Bir kaç film izleriz, biraz sanat müziği, biraz da şiir dinleriz diye proğram yapmıştım gelmeden önce. Öyle de yaptık. Cuma akşamının ilk saatlerinde Nevizade Geceleri Fasıl Şarkıları dinledik. İlerleyen saatlerde de televizyona YouTube’dan bağlanarak Hocam sana İsmet Özel’den bir şiir dinleteyim dedim ve büyük şairin 1984 tarihinde yazmış olduğu “Celladıma Gülümserken” isimli şiirini dinlemeye başladık ve ara ara durdurarak dizeler ve betimlemeler üzerine yorum yaptık. Şiirin bitiminden sonra da kallâvî bir sohbetle geceyi nihayete erdirdik .

Bu arada bu şiiri klasik olmasından sonra okuyucularımla paylaşayım mı diye sordum kendisine. “Olmaz mı, tabii ki paylaş. Zaten yerel basında bu tür yazılar çok az. Hiç olmazsa biraz canlılık ve renklilik gelir.” dedi.

Bazen bir mısra bir şairi dünya çapında şair eder denilir. Bu şiirde birden fazla öyle mısralar olduğu için bu hafta sizinle de paylaşmak istedim. Şiir hayattır. Şiir nefestir. Şiir moraldir. Şiir umuttur. Şiir ruhtur.

......

Celladıma Gülümserken Çektirdiğim Resmin Arkasındaki Satırlar

Ben İsmet Özel, şair, kırk yaşında.

Her şey ben yaşarken oldu, bunu bilsin insanlar

ben yaşarken koptu tufan

ben yaşarken yeni baştan yaratıldı kainat

her şeyi gördüm içim rahat

gök yarıldı, çamura can verildi

linç edilmem için artık bütün deliller elde

kazandım nefretini fahişelerin

lanet ediyor bana bakireler de.

Sözlerim var köprüleri geçirmez

kimseyi ateşten korumaz kelimelerim

kılıçsızım,

saygım kalmadı buğday saplarına

uçtum ama uçuşum

radarlarla izlendi

gayret ettim ve sövdüm

bu da geçti polis kayıtlarına.

 

Haytanın biriyim ben, bunu bilsin insanlar

ruhumun peşindedir zaptiyeler ve maliye

kara ruhlu der bana görevini aksatmayan kim varsa

laboratuvarda çalışanlara sorarsanız

ruhum sahte

evi Nepal'de kalmış

Slovakyalı salyangozdur ruhum

sınıfları doğrudan geçip

gerçekleri gören gençlerin gözünde.

Acaba kim bilen doğrusunu?
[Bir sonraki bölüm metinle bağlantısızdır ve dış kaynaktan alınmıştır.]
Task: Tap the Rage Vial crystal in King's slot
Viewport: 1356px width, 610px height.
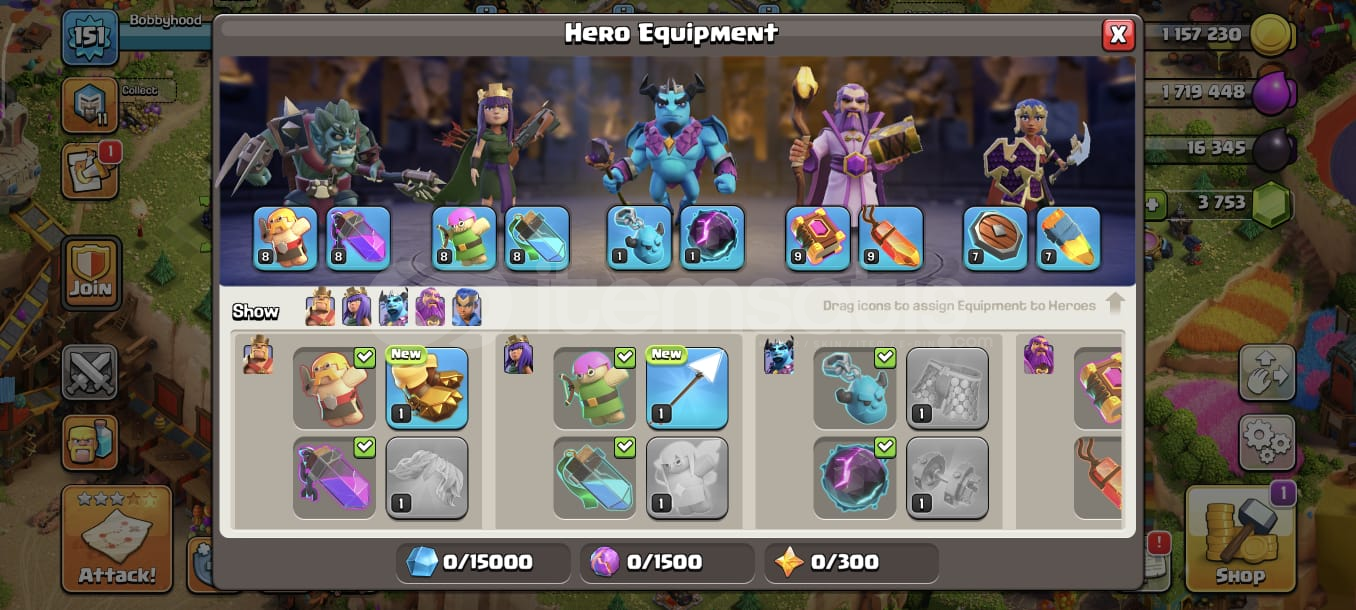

Hatta ben

kıyı bucak kaçıran ben ruhumu

sanki ne anlıyorum?

Ola ki

şeytana satacak kadar bile bende ondan yok.

Telaş içinde kendime bir devlet sırrı beğeniyorum

çünkü bu, ruhum olmasa da saklanacak bir şeydir

devlet sırrıyla birlikte insanın

sinematografik bir hayatı olabilir

o kibar çevrelerden gizli batakhanelere

yolculuklar, lokantalar, kır gezmeleri

ve sonunda estetik bir

idam belki!

Evet, evet ruhu olmak

bütün bunları sağlayamaz insana.

Doğruysa bu yargı

bu sonuç

bu çıkarsama

neden peki her şeyi bulandırıyor

ertelenen bir konferans

geç kalkan bir otobüs?

Milli şefin treni niçin beyaz?

Ruslar neden yürüyorlar Berlin'e?

Ne saçma! Ne budalaca!

Dört İncil'den Yuhanna'yı

tercih edişim niye?

Ben oysa

herkes gibi

herkesin ortasında

burada, bu istasyonda, bu siyah

paltolu casusun eşliğinde

en okunaklı çehremle bekliyorum

oyundan çıkmıyorum

korkuyorum sıram geçer

biletim yanar diye

önümde bir yığın açalya

bir sürü çarkıfelek

gergin çenekli cesetleriyle

önümde binlerce çiçek

korkuyorum sıra sende

sen de başla ve bitir diyecek.

Yo, hayır yapamaz bunu,

yapmasın bana dünya

söyleyin

aynada iskeletini

görmeye kadar varan kaç

kaç kişi var şunun şurasında?

 

Gelin

bir pazarlık yapalım sizinle ey insanlar!

Bana kötü

banaterkettiğiniz düşünceleri verin

o vazgeçtiğiniz günler, eski yanlışlarınız

ah, ne aptalmışım dediğiniz zamanlar

onları verin, yakınmalarınızı

artık gülmeye değer bulmadığınız şakalar

ben aştım onları dediğiniz ne varsa

bunda üzülecek ne var dediğiniz neyse onlar

boşa çıkmış çabalar, bozuk niyetleriniz

içinizde kırık dökük, yoksul, yabansı

verin bana

verin taammüden işlediğiniz suçları da.

Bedelinde biliyorum size çek

yazmam yakışık almaz

bunca kaybolmuş talan

parayla ölçülür mü ya?

 

Bakın ben, bir çok tuhaf

marifetiminyanısıra

ilginç ödeme yolları bulabilen biriyim

üstüme yoktur ödeme hususunda

sözün gelişi

üyesi olduğunuz dernek toplantısında

bir söyleve ne dersiniz?

Bir söylev: Büyük İnsanlık İdeali hakkında!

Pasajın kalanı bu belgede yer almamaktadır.